What to produce
Search the data for the word "computer". Reproduce every line where it is found.

[Stored items from a collection]

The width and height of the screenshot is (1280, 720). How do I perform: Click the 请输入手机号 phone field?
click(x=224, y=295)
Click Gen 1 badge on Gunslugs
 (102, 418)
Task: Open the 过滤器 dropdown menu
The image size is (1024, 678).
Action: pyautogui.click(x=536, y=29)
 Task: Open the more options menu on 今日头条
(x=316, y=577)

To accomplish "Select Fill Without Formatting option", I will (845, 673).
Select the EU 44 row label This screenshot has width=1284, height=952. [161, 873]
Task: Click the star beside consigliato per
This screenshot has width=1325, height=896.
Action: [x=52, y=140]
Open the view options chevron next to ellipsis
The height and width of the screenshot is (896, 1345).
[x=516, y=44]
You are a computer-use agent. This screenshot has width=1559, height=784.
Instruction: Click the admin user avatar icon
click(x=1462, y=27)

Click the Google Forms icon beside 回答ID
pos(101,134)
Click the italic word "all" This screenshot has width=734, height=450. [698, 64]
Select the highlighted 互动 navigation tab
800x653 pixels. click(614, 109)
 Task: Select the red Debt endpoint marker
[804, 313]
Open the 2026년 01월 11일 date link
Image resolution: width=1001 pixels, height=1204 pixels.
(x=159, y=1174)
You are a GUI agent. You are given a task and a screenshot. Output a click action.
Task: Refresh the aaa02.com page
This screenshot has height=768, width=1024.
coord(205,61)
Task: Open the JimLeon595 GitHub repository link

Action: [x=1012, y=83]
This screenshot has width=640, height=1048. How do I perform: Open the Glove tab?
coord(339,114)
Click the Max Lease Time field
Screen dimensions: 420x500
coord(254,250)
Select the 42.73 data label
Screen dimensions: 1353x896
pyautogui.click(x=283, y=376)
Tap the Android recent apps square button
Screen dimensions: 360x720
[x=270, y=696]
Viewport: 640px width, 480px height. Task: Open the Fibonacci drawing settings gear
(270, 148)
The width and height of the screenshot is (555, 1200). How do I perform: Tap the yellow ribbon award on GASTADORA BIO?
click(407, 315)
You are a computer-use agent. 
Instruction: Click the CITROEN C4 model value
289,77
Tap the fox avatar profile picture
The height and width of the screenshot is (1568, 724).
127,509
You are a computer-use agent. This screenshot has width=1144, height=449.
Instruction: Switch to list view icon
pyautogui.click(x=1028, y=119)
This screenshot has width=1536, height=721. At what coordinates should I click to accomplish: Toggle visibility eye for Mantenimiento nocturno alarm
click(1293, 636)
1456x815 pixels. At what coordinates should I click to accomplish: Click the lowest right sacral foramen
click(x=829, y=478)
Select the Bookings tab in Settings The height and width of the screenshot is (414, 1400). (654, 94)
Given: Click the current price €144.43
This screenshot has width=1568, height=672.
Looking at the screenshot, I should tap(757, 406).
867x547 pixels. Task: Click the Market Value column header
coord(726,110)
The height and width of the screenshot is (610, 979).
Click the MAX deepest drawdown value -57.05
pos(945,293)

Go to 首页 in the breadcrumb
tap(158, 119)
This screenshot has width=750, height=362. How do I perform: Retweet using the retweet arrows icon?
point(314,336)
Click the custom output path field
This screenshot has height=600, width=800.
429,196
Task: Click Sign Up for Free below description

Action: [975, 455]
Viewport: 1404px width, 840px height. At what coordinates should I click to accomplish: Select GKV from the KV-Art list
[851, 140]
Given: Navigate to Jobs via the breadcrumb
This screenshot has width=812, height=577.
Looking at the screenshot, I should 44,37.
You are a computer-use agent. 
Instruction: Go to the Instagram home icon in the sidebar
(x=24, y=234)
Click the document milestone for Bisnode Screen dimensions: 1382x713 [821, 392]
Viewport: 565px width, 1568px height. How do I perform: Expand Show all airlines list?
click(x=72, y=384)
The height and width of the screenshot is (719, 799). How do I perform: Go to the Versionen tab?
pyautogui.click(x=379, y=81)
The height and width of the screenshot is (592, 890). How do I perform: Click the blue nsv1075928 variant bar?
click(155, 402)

Solution
You are a computer-use agent. This screenshot has width=1559, height=784.
You are a computer-use agent. 
You are a computer-use agent. This screenshot has width=1144, height=449.
You are a computer-use agent. 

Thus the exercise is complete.